__SOURCE__
The Data Fabric, Containers, Kubernetes, Knowledge-Graphs, and more

Read all the parts here: Part 1, Part-1b, Part 2.

In the last article we talked about the building blocks of a knowledge-graph, now we will go a step further and learn the basic concepts, technologies and languages we need to understand to actually build it.

Table of Contents


In the last article on the series I talked about the concept of the knowledge-graph as and its relation to the data fabric:

The fabric in the data fabric is built from a knowledge-graph, to create a knowledge-graph you need semantics and ontologies to find an useful way of linking your data that uniquely identifies and connects data with common business terms.

Also I talked about the concept of triples: subject, object, and predicate (or entity-attribute-value) and the Resource Description Framework (RDF). Now after all of that and the discussion we should be ready to create our data fabric right? Well no.

__CHALLENGES__
(1) Copy the data fabric article between "Table of Contents" and "with common business terms.", inclusive, switching "ontologies" to "vocabularies".
(2) Answer these questions from the data fabric article.
(a) What is the fabric in the data fabric built from?
(b) What three terms make up a triple, as the article lists them?
(c) What does the abbreviation RDF stand for?

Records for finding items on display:
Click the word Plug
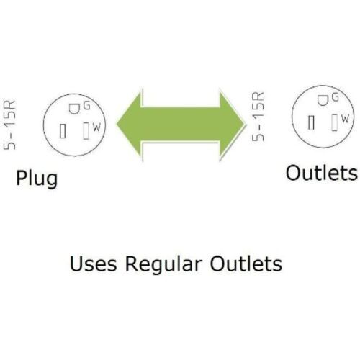point(37,179)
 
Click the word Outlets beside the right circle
point(322,173)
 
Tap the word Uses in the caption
point(94,264)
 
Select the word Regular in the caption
point(163,264)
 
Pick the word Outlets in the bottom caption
point(246,264)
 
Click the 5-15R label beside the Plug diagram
point(9,125)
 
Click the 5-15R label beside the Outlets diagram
point(258,117)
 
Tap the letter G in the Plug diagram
point(86,106)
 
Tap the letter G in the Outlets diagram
point(336,98)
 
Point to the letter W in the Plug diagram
point(96,127)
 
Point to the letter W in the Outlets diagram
point(345,119)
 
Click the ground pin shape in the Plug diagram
point(73,109)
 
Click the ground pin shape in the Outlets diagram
point(322,101)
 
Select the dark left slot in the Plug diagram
point(63,131)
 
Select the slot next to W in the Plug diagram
point(86,131)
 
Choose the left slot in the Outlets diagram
point(311,122)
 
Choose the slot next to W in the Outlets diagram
point(335,122)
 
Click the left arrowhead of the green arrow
point(130,124)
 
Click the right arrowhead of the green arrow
point(233,124)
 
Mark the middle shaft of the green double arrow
point(181,124)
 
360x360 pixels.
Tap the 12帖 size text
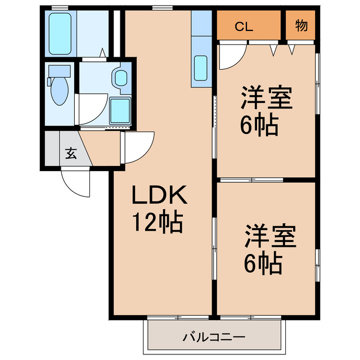coord(157,223)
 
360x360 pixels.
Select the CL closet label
coord(243,26)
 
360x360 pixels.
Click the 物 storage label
coord(301,26)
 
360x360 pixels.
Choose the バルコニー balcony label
coord(213,338)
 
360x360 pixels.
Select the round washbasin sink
coord(120,78)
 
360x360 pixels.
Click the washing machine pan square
coord(120,110)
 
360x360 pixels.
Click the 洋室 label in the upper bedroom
coord(267,98)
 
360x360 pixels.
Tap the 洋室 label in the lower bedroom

__REPLIES__
(1)
Table of Contents


In the last article on the series I talked about the concept of the knowledge-graph as and its relation to the data fabric:

The fabric in the data fabric is built from a knowledge-graph, to create a knowledge-graph you need semantics and vocabularies to find an useful way of linking your data that uniquely identifies and connects data with common business terms.

(2)
(a) A knowledge-graph.
(b) Subject, object, and predicate (or entity-attribute-value).
(c) Resource Description Framework.